Should investigative journalist be allowed to blog about the topic which they are investing? This is particularly the case in one newspaper towns like Buffalo.
This question surfaced during a conversation between me and my dad about the One Sunset Restaurant scandal. While devouring a couple of Wendy’s chicken sandwiches, my father questioned the credibility of the Buffalo News’s coverage of the story.
He said he had problems with the reporter covering and also blogging about the same topic. In his view, blogging about a story you were also investigating blurred the line between “detached” reporting and opinion. A news story is not a commentary.
Of course, most reporters blog, but that is not the question. Should investigative reporters be allowed to blog about the story being investigated? If reporter is investing corruption in a local bank, should that reporter be allowed to blog on the topic, before his or investigation is completed?
Should he or she offer their opinion about bank corruption, while they are still investigating the bank corruption, or should they be forced to wait until their investigation of the issue is completed and their “detached” stories on the subject are written?
The conversation with dad made me think of another, perhaps more intriguing question, Can people trust a supposedly “detached” and “unbiased” article when they know the reporters stance on the story.
Let me put it another way, I write a series on the corruption of a local bank president. Before the series is over, I write a blog discussing my hatred for corrupt bankers. Can you trust my story?
You can’t and you should not have to try. Newspapers have the responsibility to bring you the news, not their opinion of the news. The reason is that newspapers have the power to make you think about stories in a particular way.
Newspapers and reporters are the shapers of public opinion.
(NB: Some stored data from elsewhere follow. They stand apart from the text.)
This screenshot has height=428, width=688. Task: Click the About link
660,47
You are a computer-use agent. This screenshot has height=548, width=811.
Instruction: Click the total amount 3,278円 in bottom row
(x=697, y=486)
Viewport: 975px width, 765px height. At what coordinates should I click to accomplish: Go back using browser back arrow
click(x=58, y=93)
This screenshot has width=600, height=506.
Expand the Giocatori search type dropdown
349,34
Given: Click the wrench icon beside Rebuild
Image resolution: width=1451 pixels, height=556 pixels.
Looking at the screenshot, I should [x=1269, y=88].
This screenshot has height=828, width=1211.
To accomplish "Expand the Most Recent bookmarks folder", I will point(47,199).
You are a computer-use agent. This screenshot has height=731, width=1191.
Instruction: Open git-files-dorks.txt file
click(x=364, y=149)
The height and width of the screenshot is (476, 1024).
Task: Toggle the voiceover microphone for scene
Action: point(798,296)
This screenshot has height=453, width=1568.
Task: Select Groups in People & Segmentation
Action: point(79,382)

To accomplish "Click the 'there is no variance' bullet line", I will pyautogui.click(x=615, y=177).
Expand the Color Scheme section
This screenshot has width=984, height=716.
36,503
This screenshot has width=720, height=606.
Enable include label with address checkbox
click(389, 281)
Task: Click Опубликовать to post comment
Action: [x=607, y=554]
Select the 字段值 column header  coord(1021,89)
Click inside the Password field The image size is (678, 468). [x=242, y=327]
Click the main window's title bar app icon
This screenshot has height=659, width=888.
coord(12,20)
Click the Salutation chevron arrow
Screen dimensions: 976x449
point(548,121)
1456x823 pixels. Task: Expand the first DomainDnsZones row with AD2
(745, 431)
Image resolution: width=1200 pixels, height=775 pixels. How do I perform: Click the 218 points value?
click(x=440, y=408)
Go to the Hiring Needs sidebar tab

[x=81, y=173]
When reporters tell a story, they are also telling people how to think about that story, how to look at the issue.
So, there should be a clear separation between reporting and commenting…
This is especially true in one newspaper towns, where there is only one source and outlet of print news. In these places, reporters have a very special responsibility to keep their opinions separate from the news.
My brother, who is a columnist for the Dallas Morning News, says reporting is changing. Today, reporters are asked to breakdown and analyze a story, not just tell the facts and timelines.
But analyzing is not commenting. Analyzing can still be “detached” and offer a balanced view. Commentaries, on the other hand, are about presenting your viewpoint in the most persuasive and provocative way.
Investigative reporters should investigate. Not blog.